Prep 10 mins
Cook 20 mins
This recipe is from Epicurious Magazine, but was distributed by Scheid Vineyard. They suggest their 2007 Merlot as an accompaniment.
- 4 tablespoons butter
- 2 large garlic cloves, sliced
- 1 large shallot, sliced
- 1 1⁄4 cups beef broth
- 1 cup ruby port
- 1⁄4 cup dried cranberries
- four 5 to 6 oz beef tenderloin steak, about 1 inch thick
- 1⁄2 teaspoon fresh rosemary
- 1⁄2 cup crumbled gorgonzola
- Melt 2 tablespoons butter in a saucepan over medium-high heat. Add garlic and shallot, then 1 cup broth, Port and cranberries. Boil liquid until reduced to 1/2 cup, about 8 minutes. Set sauce aside.

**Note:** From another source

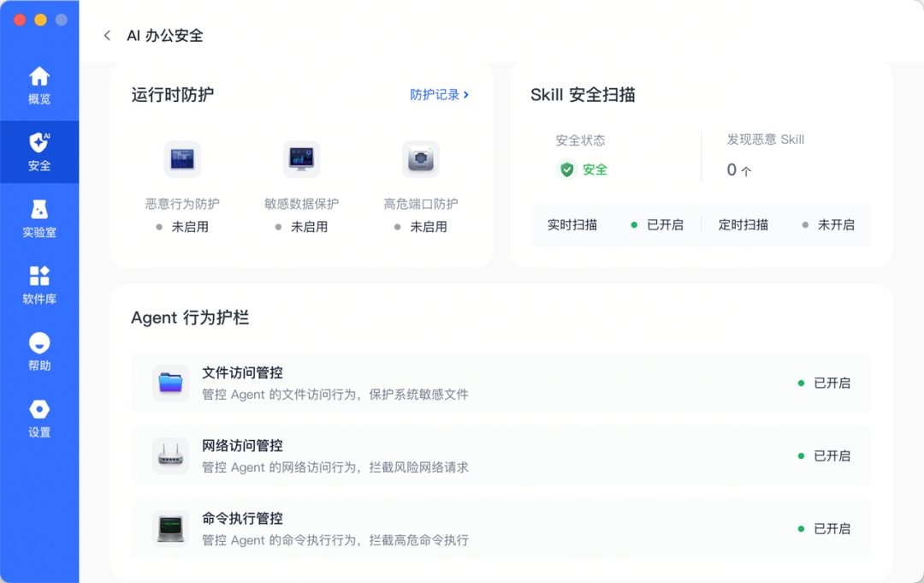This screenshot has width=924, height=583.
Task: Click the 敏感数据保护 monitor icon
Action: tap(301, 159)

- Melt remaining 2 tablespoons butter in a large skillet over medium-high heat. Sprinkle steaks with salt and pepper. Add steaks to skillet; cook to desired doneness, about 5 minutes per side for medium rare. Transfer steaks to a plate; cover loosely with foil and keep warm . Add rosemary to skillet, then add sauce and remaining 1/4 cup broth. Boil 1 minute, scraping up browned bits. Season with salt and pepper and spoon sauce over steaks. Top each with cheese.